This repo contains files that teaches an agent to play tic-tac-toe using the standard Q-learning algorithm. The algorithm also includes a form of action masking where the environment returns only feasible actions (locations on the board without an X or O) and the agent only evaluates the Q-Value of those feasible states.
Users can play against another human or the trained agent. When a human plays against the agent, the agent uses imitation learning and uses the game history and outcome to update its policy. A trained agent is located in the agents](agents) folder for uses to continue training or to play against.
The only package outside the standard packages required for this repo is numpy version >= 1.22. The requirements.txt allows the user to create an environment with this package by running the command: conda create --name <env_name> --file requirements.txt
To play against a trained agent, run the play_agent.py script (in the command line type: python play_agent.py after activating the environment with packages outlined above. Next, the program will ask the player if they want to be 'X' or 'O'. Type the letter (in caps) that you would like to play. The program then randomly chooses the player or agent to go first. At the players turn, choose the location to make a mark by specifying the row,column. The rows and columns start at 0 so the upper-left box is 0,0; the center box is 1,1; the lower-left box is 2,0; and the lower-right box is 2,2.
To train the agent, run the Q_learning_agent.py script. In the main section, the default number of games to train is 50,000 but this can be adjusted by the user. If the program detects an existing agent in the agents folder, it will load that agent and continue to train with that agent. If it does not detect an agent, it will create a new one. Agents are saved to the agents folder at the end of training.
This repo contains the following folders and files:
-
agents : Trained agents
- Q_learning_TicTacToe_policy: Trained agent policy (state-value pairs) stored as a pickle object.
-
images : Images used in this Readme file
- tictactoe_screenshot.png: Screen shot from testing the agent.
-
game.py - Main script for the tic-tac-toe game class and all of its methods. Running this file as main allows the user to play against another human.
-
play_agent.py - This script allows the user to play the agent. When run as main, the user can select X or O and then the game begins with a random toss of who goes first: the human or agent.
-
Q_learning_agent.py - Main script for the Q-Learning-Agent class.

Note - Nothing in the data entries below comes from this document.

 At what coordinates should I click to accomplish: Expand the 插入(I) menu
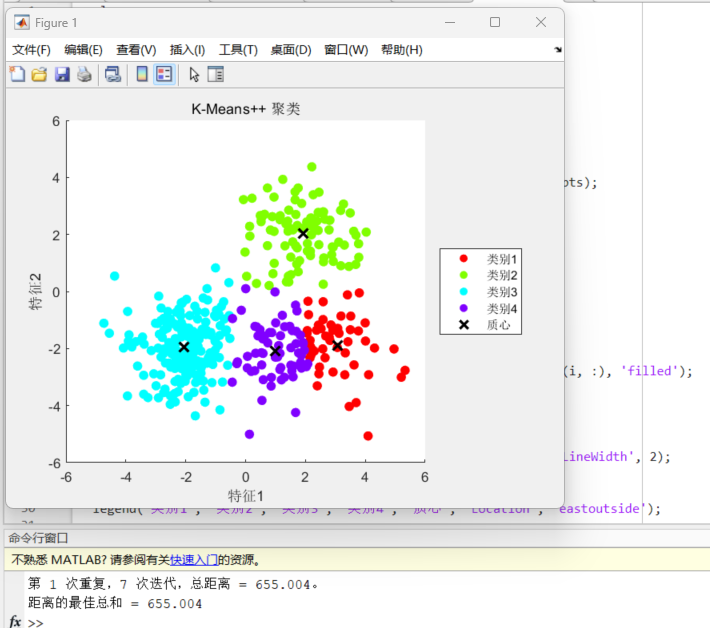click(x=188, y=50)
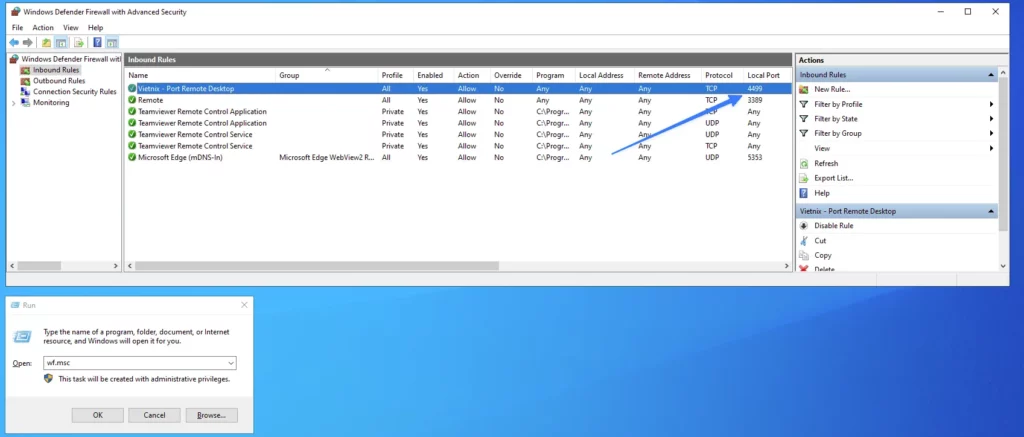Screen dimensions: 1024x437
Task: Click New Rule... in Actions pane
Action: point(832,89)
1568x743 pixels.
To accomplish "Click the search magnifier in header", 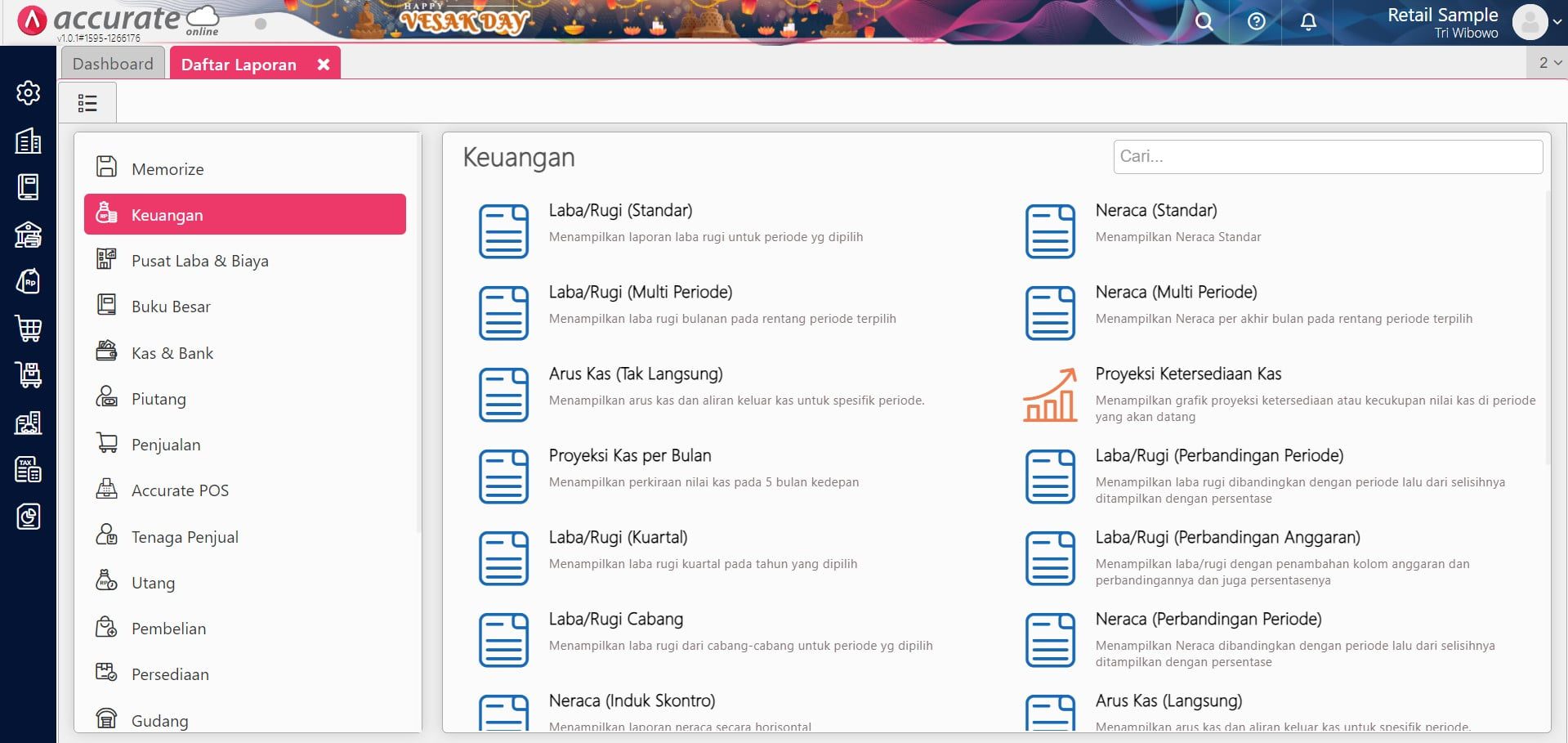I will (x=1204, y=22).
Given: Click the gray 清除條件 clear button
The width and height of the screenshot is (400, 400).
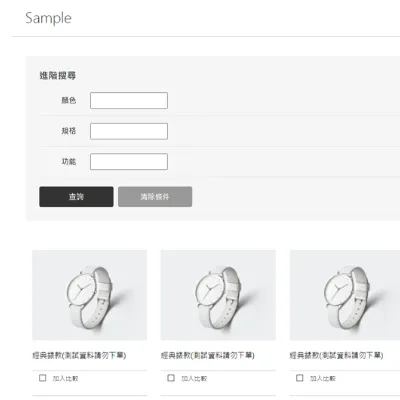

When run as main, the agent plays 500,000 games against itself while updating its policy using the standard q-learning algorithm.
-
settings.py - Script that includes all the user settings for the tic-tac-toe game, q-learning agent, and training process.
-
requirements.py - list of python packages required to run the scripts in this repo.
-
Sutton, Richard S. and Barto, Andrew G. Reinforcement Learning: An Introduction, 2nd ed. The MIT Press; Cambridge, Massachusetts. 2018
-
Huang, S. and Ontañón, S., “A Closer Look at Invalid Action Masking in Policy Gradient Algorithms”, arXiv e-prints: https://doi.org/10.48550/arXiv.2006.14171, 2020.